>>>>>

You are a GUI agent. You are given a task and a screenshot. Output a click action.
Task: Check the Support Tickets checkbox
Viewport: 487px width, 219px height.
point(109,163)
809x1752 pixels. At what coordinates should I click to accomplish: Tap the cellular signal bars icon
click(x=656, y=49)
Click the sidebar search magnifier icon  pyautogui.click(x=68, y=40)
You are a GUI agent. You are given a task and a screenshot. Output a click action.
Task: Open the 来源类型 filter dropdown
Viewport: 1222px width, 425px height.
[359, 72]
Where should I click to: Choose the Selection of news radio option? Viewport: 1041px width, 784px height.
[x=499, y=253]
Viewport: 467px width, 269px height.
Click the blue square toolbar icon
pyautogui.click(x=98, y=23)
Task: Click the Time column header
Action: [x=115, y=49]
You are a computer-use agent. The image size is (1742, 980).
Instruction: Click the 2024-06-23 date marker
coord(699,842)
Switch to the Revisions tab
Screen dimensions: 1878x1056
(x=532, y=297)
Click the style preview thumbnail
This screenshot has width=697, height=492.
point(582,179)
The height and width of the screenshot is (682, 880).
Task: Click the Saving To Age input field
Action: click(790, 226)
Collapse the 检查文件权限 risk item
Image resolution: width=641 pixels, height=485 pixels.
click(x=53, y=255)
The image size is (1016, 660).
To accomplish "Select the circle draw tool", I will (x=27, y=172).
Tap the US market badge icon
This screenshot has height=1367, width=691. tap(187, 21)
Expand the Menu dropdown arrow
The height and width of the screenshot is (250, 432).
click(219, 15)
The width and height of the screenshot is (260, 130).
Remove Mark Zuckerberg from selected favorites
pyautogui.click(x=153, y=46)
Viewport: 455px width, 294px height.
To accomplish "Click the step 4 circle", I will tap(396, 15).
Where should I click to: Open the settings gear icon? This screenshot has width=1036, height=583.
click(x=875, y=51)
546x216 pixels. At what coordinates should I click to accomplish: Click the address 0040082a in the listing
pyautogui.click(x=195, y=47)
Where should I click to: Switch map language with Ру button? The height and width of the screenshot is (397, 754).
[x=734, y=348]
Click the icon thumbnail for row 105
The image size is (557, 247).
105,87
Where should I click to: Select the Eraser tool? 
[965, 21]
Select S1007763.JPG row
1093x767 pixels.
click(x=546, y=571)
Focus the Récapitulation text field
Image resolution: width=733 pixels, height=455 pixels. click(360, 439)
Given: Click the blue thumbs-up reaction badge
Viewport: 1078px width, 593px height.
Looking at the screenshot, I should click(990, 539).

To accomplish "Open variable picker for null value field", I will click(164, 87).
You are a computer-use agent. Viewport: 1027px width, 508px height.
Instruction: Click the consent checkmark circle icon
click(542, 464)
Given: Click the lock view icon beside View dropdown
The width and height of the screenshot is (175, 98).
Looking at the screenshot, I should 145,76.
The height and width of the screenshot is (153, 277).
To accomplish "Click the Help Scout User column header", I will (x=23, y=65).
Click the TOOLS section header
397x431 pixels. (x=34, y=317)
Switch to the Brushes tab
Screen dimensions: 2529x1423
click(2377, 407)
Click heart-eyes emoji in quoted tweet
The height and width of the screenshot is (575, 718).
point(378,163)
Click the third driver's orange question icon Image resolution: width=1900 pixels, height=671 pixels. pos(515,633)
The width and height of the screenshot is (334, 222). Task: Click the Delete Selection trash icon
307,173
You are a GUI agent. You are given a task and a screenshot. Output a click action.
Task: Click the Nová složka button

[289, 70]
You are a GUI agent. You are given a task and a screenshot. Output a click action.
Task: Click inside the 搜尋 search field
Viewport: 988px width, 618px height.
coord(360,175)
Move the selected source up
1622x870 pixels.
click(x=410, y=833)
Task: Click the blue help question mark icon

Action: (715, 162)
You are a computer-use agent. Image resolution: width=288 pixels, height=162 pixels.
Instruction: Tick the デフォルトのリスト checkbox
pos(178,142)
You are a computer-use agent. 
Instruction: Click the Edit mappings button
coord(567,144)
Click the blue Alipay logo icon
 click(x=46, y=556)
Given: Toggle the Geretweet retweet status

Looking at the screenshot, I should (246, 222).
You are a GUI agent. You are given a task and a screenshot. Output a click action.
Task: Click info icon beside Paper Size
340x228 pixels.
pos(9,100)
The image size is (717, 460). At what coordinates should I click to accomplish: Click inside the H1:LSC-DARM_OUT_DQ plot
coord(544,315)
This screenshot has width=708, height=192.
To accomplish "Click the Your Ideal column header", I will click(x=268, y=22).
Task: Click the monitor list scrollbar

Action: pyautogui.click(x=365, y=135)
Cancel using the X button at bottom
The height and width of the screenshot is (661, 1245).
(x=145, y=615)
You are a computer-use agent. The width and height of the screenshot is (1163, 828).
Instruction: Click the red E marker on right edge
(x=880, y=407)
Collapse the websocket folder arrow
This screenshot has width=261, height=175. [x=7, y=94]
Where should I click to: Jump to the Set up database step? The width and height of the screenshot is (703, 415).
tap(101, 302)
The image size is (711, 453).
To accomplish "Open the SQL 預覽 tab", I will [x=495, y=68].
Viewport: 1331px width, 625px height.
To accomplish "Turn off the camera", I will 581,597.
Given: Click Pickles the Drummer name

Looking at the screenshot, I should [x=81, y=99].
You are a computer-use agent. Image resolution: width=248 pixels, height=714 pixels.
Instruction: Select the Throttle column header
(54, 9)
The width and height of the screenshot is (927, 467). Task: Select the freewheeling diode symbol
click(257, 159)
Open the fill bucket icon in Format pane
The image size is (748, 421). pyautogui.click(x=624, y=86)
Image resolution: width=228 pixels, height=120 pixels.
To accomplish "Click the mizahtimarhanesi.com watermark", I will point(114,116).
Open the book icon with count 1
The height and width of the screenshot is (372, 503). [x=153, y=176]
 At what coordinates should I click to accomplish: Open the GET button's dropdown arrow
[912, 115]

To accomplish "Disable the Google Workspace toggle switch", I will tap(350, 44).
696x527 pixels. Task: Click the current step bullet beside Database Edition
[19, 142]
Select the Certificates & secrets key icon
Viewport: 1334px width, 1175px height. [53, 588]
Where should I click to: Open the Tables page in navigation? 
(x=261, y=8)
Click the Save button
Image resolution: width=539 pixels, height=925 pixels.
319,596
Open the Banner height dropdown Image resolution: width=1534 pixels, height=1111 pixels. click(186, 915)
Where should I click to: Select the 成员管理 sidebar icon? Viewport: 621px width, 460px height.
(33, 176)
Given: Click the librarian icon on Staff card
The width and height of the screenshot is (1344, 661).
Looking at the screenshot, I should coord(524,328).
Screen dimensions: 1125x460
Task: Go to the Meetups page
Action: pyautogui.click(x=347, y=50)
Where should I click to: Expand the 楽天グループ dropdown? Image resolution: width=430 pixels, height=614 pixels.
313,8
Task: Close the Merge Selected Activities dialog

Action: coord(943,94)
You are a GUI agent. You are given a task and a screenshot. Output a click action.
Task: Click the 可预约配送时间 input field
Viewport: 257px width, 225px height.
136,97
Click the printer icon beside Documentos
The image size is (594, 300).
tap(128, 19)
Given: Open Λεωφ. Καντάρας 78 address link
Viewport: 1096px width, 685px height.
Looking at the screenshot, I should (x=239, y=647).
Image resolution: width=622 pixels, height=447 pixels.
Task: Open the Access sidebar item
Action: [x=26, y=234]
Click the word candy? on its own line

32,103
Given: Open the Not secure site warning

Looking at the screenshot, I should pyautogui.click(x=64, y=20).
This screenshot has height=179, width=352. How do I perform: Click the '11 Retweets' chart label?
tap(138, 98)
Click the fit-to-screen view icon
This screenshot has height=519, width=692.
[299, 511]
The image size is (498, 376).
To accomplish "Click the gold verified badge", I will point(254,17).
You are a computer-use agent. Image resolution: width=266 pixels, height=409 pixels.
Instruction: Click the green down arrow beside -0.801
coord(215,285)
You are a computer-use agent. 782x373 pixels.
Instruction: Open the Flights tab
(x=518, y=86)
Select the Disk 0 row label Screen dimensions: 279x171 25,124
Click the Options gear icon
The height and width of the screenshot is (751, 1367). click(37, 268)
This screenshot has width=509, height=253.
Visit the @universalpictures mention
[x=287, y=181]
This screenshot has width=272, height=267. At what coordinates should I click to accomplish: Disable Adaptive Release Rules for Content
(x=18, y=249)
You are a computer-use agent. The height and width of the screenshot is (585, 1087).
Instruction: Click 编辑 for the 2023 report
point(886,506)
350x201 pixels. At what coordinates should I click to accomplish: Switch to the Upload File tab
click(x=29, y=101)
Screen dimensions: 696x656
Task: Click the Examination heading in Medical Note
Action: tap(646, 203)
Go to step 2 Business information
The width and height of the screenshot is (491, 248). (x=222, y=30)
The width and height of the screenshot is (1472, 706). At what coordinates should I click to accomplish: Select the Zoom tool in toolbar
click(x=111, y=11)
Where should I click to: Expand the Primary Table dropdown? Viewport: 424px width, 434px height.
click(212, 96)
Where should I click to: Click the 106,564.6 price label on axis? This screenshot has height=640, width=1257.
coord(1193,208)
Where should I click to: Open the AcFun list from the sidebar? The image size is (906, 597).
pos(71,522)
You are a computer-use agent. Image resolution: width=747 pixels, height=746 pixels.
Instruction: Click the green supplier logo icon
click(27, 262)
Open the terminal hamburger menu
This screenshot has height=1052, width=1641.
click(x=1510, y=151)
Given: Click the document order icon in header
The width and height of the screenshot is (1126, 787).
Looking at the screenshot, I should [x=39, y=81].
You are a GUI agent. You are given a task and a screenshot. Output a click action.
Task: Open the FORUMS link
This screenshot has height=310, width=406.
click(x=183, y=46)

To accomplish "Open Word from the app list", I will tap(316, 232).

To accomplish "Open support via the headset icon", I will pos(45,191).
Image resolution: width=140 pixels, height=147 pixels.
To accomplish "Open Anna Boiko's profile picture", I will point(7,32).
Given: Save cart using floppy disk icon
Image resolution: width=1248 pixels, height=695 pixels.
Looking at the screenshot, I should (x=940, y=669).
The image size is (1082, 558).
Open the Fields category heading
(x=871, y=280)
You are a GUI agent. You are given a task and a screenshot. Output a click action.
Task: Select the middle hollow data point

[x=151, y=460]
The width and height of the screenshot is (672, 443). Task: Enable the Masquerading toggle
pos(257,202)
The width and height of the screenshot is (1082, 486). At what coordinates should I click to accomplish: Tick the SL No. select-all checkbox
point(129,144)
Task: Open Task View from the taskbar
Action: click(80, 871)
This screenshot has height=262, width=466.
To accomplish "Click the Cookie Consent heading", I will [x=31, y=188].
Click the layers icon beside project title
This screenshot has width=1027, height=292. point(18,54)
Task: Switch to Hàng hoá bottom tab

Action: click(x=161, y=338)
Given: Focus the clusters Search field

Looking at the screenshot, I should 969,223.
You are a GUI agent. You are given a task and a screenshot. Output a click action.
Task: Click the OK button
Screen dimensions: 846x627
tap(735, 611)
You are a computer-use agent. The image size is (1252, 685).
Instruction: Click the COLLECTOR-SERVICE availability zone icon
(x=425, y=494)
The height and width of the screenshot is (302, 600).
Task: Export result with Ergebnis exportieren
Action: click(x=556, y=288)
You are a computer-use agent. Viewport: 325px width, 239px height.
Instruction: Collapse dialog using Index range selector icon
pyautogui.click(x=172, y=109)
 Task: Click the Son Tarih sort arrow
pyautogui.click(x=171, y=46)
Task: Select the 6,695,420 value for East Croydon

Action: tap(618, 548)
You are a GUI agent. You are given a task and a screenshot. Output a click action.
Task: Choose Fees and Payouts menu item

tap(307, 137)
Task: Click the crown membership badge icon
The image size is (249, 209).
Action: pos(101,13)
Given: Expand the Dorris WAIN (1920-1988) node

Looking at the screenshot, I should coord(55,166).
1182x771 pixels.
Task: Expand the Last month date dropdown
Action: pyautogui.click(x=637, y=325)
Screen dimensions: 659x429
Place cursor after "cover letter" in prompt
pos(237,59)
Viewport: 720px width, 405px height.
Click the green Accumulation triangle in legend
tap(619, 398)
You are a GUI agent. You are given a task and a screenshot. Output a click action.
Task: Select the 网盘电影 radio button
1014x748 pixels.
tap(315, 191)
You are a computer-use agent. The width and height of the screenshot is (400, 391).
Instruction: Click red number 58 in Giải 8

<<<<<

● **TO BE DONE**
Update everything from the start of the records down to the line containing "pyautogui.click(x=195, y=47)", replacing "GUI agent" with "GUI assistant" and changing nothing else.

● **WRITTEN RESPONSE**
You are a GUI assistant. You are given a task and a screenshot. Output a click action.
Task: Check the Support Tickets checkbox
Viewport: 487px width, 219px height.
point(109,163)
809x1752 pixels. At what coordinates should I click to accomplish: Tap the cellular signal bars icon
click(x=656, y=49)
Click the sidebar search magnifier icon  pyautogui.click(x=68, y=40)
You are a GUI assistant. You are given a task and a screenshot. Output a click action.
Task: Open the 来源类型 filter dropdown
Viewport: 1222px width, 425px height.
[359, 72]
Where should I click to: Choose the Selection of news radio option? Viewport: 1041px width, 784px height.
[x=499, y=253]
Viewport: 467px width, 269px height.
Click the blue square toolbar icon
pyautogui.click(x=98, y=23)
Task: Click the Time column header
Action: [x=115, y=49]
You are a computer-use agent. The image size is (1742, 980).
Instruction: Click the 2024-06-23 date marker
coord(699,842)
Switch to the Revisions tab
Screen dimensions: 1878x1056
(x=532, y=297)
Click the style preview thumbnail
This screenshot has width=697, height=492.
point(582,179)
The height and width of the screenshot is (682, 880).
Task: Click the Saving To Age input field
Action: click(790, 226)
Collapse the 检查文件权限 risk item
Image resolution: width=641 pixels, height=485 pixels.
click(x=53, y=255)
The image size is (1016, 660).
To accomplish "Select the circle draw tool", I will (x=27, y=172).
Tap the US market badge icon
This screenshot has height=1367, width=691. tap(187, 21)
Expand the Menu dropdown arrow
The height and width of the screenshot is (250, 432).
click(219, 15)
The width and height of the screenshot is (260, 130).
Remove Mark Zuckerberg from selected favorites
pyautogui.click(x=153, y=46)
Viewport: 455px width, 294px height.
To accomplish "Click the step 4 circle", I will tap(396, 15).
Where should I click to: Open the settings gear icon? This screenshot has width=1036, height=583.
click(x=875, y=51)
546x216 pixels. At what coordinates should I click to accomplish: Click the address 0040082a in the listing
pyautogui.click(x=195, y=47)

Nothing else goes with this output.